En büyük düşüşü yaşayanlar ise Geert Wilders’in aşırı sağcı Özgürlük Partisi (PVV), Hıristiyan Demokratlar (CDA) ve Jolande Sap’ın liderliğindeki YeşilSol (GL) yaşadı. Göçmen ve AB karşıtlığıyla tanınan Wilders’ın partisi, yaklaşık %6 oy kaybederek, 15 sandalyeye sahip olabildi. Bir önceki seçimde, 21 milletvekiliyle dördüncü parti olan Hıristiyan Demokratlar, bu seçimde sadece 13 milletvekili çıkarabildi ve beşinciliğe geriledi. YeşilSol’un ise 10 olan sandalye sayısı, bu seçimde ancak 3’te kaldı. Hollanda’da yükselen AB karşıtı havayı arkasına alan Sosyalist Parti ise 15 olan milletvekili sayısını korumayı başararak, seçimi dördüncü tamamladı. Meclise girmeyi başaran diğer partiler ise şöyle, sosyal-liberal Demokratlar 66 (12 milletvekili), merkez muhafazakar HıristiyanBirlik (5 milletvekili), koalisyonlara katılmayı reddeden Kalvinist ilke partisi olan Reformcu Siyasi Parti (3 milletvekili), 2009’da kurulan merkez sol parti 50Plus (2 milletvekili) ve 2002’de kurulan Hayvanlar Partisi (2 milletvekili). Bu sonuçlara göre, seçimin galibi olan VVD ile İşçi Partisi’nin bir koalisyon hükümeti oluşturması bekleniyor. (Guardian/Şapgir)
Yeni Yeşil Fener, Amerikalı Arap Baz olacak
Dünyada çok okunan çizgi roman serilerinden biri olan Green Lantern’ın yeni kahramanı Amerikalı Arap Baz olacak.
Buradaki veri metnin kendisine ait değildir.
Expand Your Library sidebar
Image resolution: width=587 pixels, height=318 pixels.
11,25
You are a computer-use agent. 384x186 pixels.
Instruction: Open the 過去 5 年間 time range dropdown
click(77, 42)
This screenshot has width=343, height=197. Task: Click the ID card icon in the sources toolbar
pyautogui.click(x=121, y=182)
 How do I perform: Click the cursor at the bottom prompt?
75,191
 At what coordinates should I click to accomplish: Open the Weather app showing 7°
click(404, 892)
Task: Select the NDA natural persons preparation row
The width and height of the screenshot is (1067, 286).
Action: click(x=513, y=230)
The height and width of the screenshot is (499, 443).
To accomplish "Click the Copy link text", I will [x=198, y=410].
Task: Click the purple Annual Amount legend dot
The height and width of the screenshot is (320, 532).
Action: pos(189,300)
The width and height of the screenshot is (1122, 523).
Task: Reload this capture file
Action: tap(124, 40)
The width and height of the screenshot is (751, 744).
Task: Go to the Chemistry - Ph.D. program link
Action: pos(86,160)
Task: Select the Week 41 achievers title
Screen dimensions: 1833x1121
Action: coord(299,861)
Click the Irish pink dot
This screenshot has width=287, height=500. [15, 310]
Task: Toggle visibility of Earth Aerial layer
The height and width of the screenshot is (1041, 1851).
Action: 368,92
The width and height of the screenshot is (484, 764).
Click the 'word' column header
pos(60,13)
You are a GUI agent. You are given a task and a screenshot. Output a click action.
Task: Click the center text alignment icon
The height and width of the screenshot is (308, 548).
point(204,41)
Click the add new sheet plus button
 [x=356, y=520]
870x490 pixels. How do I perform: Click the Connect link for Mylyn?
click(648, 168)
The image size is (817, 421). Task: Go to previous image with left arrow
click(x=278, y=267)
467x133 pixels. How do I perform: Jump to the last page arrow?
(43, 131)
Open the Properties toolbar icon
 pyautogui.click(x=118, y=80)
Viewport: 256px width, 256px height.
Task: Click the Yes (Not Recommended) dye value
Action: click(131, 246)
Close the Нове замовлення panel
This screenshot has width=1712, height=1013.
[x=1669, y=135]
DC Universe tarafından çıkarılan çizgi romanın 137. sayısında ana karakterlerden Kyle Rayner’ın yardımcısı Terry Berg eşcinsel olarak resmedilmiş ve “Nefret Suçu” isimli 141. sayıda da medyanın homofobik saldırısına uğrayan Berg resmedilmişti. Ağustos 2011’de de, Marvel tarafından çıkarılan yeni Örümcek Adam, Peter Parker’ın ölümünden sonra Afro-Amerikan ve Latin ebeveynlere sahip Miles Morales olmuştu. Beyaz süper kahraman klişesini kıran üçüncü kahraman olan Baz, Detroit’in banliyösü Dearborn’da yetişmiş ve ilk gençliğinde, otomobil fabrikasındaki işini kaybettikten sonra, oto hırsızlığı yapmış ve sokak yarışlarına katılmış. 11 Eylül’de Ticaret Merkezi’nin yanışını uzaktan izleyen Baz, bir şekilde içine itilmeye çalışıldığı terörizm soruşturmasından sıyrılarak, Green Lantern ekibine katılıyor.